■ PROBLEM REQUIREMENTS
Copy every line of the data below word for word, omitting the pictures.
---- EXERCISE MATERIAL
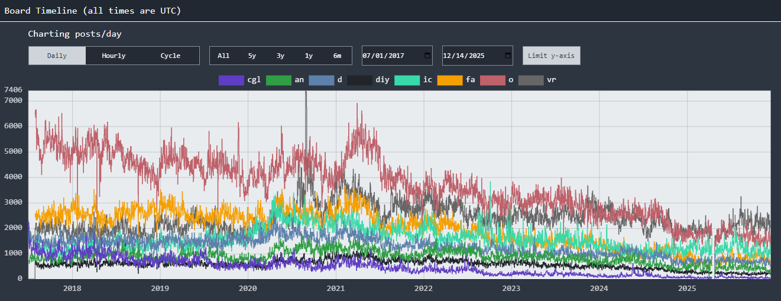Image resolution: width=781 pixels, height=301 pixels.
Task: Hide the vr board gray legend box
Action: click(x=530, y=80)
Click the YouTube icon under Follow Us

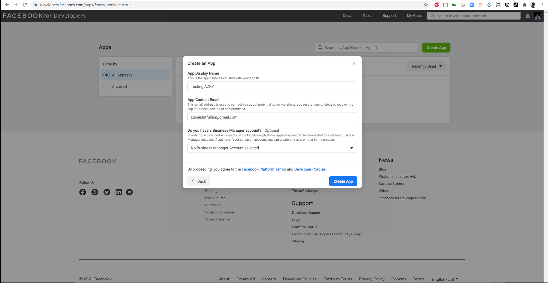point(129,192)
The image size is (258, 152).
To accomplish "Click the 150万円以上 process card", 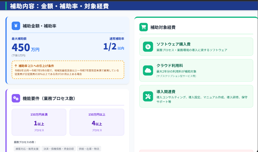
--------
■ EXPECTED OUTPUT
Image resolution: width=781 pixels, height=301 pixels.
Task: Hide the vr board gray legend box
Action: click(x=530, y=80)
Click the YouTube icon under Follow Us

point(129,192)
The image size is (258, 152).
To accomplish "Click the 150万円以上 process card", 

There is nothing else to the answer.